Row erupts in France over plans to publish revered novelist’s anti-Semitic wartime pamphlets
French publishing house Gallimard has insisted it will go ahead with the publication of the 1,000-page collection of 1930s pamphlets by Louis-Ferdinand Celine, who called for the extermination of Jews

The planned publication of anti-Semitic pamphlets written by a revered novelist has sparked a fierce row in France, with Prime Minister Edouard Philippe weighing in on the debate in favour of their release.
Three racist 1930s texts by Louis-Ferdinand Celine are set to appear in a volume by leading French publishing house Gallimard in May, sparking angry calls for the book to be banned.
Philippe said Sunday he thought the pamphlets should be published, but only alongside a carefully composed critical and contextual commentary.

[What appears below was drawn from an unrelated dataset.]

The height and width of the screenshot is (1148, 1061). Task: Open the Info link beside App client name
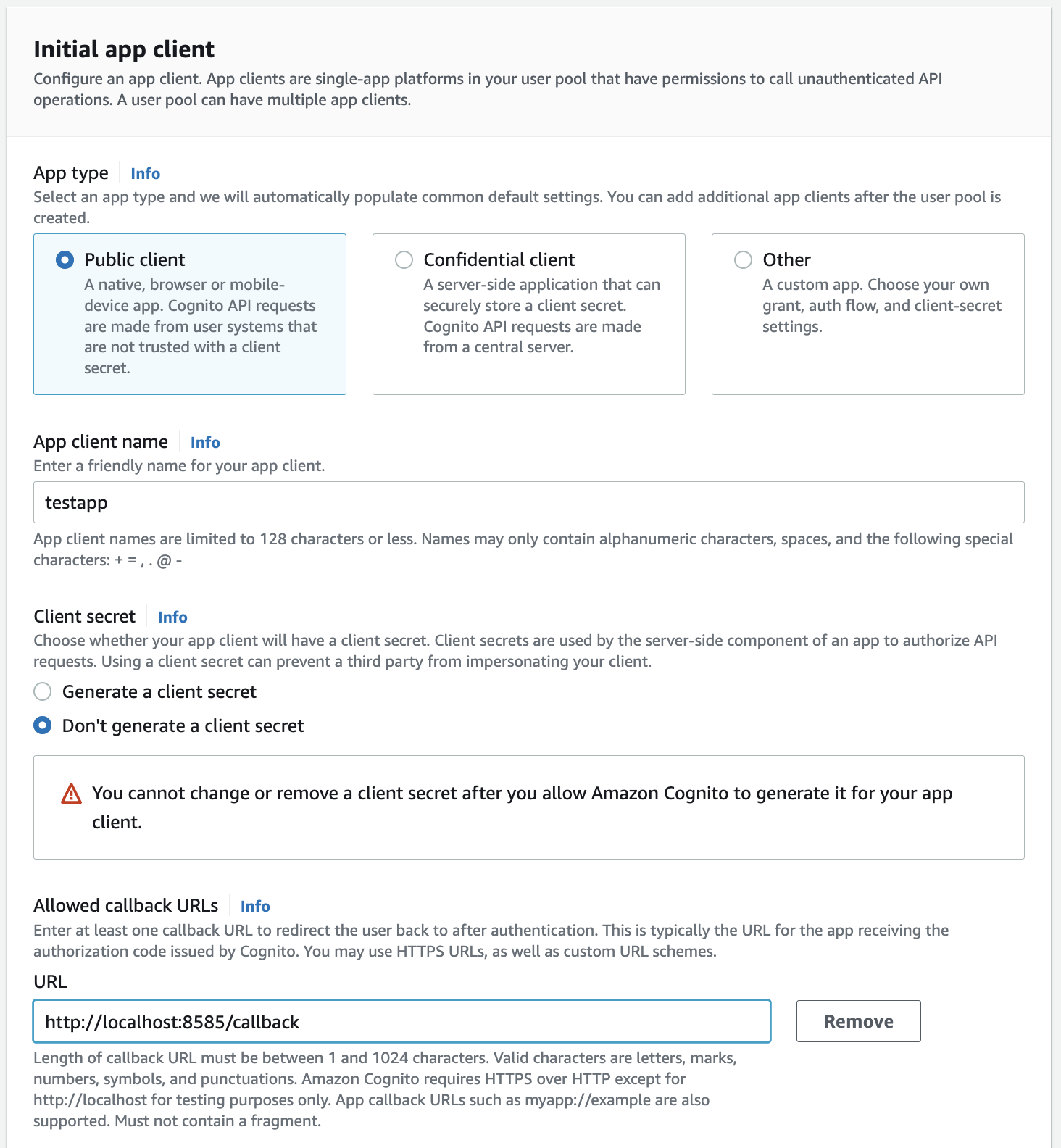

“I am not afraid of these pamphlets’ publication, but they must be thoughtfully accompanied,” the prime minister said in an interview with French weekly the Journal du Dimanche.
“There are very good reasons to detest the man himself, but you cannot deny the writer’s central position in French literature.”
Celine, best known for his 1932 novel Journey to the End of the Night, is regarded as one of France’s most prominent – and controversial – modern novelists.
But his reputation has been tarnished by his rabid, anti-Semitic, pro-Hitler wartime pamphlets.